Please copy the entries from the line containing "At what coordinates" through the end, swapping "text field" for "input box" and leaving everything else unchanged.

### Entries from a collection

-*-*-

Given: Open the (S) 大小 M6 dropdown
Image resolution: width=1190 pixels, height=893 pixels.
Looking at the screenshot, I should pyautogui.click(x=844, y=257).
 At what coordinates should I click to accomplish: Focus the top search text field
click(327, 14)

-*-*-

### EXERCISE RESPONSE
 At what coordinates should I click to accomplish: Focus the top search input box
click(327, 14)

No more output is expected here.